Task prompt
In the material below, find the line that contains "Task: Click upload" and the line that contains "The width and height of the screenshot is (1200, 550).", then write out exactly those two lines and everything between them.

Supplied entries
****************************************
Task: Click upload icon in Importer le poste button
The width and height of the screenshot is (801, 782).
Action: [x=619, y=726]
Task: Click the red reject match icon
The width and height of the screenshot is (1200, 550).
****************************************
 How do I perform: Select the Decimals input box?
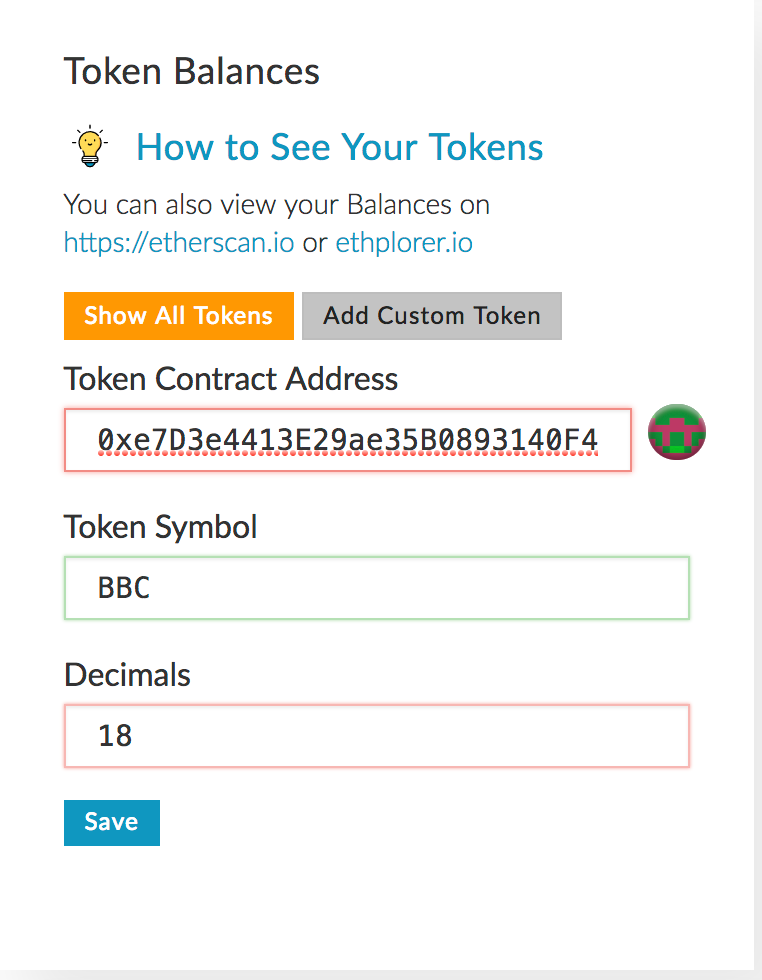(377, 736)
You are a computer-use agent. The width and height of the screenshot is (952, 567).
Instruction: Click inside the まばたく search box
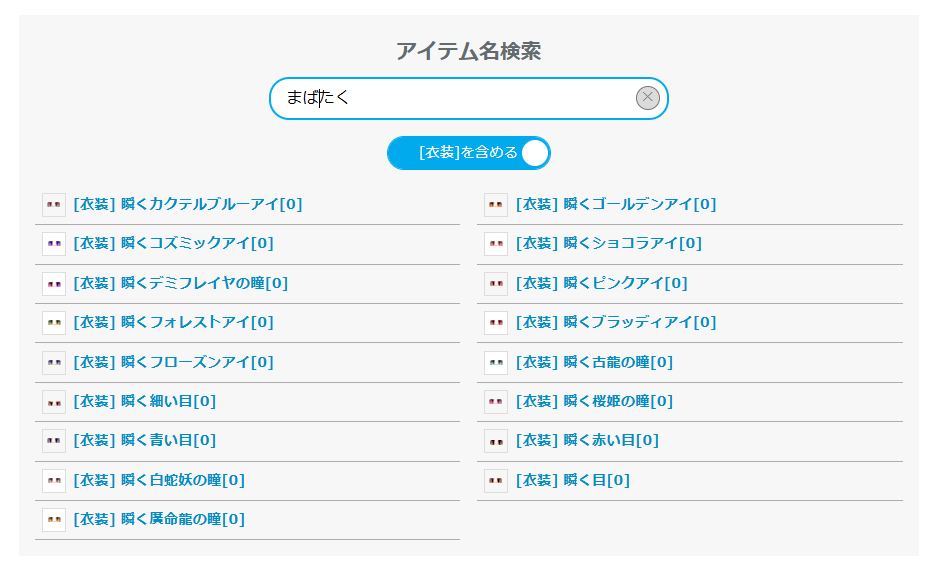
****************************************
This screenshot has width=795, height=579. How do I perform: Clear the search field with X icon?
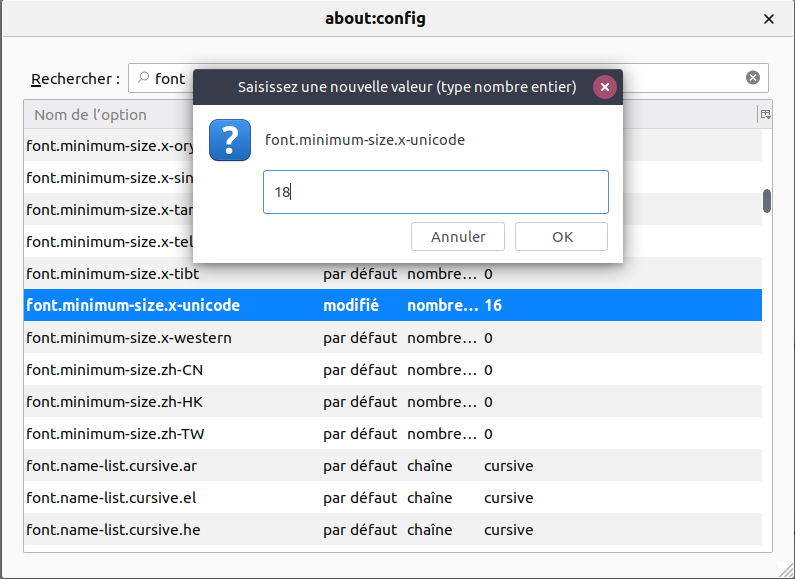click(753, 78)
****************************************
Task result
Task: Click upload icon in Importer le poste button
The width and height of the screenshot is (801, 782).
Action: [x=619, y=726]
Task: Click the red reject match icon
The width and height of the screenshot is (1200, 550).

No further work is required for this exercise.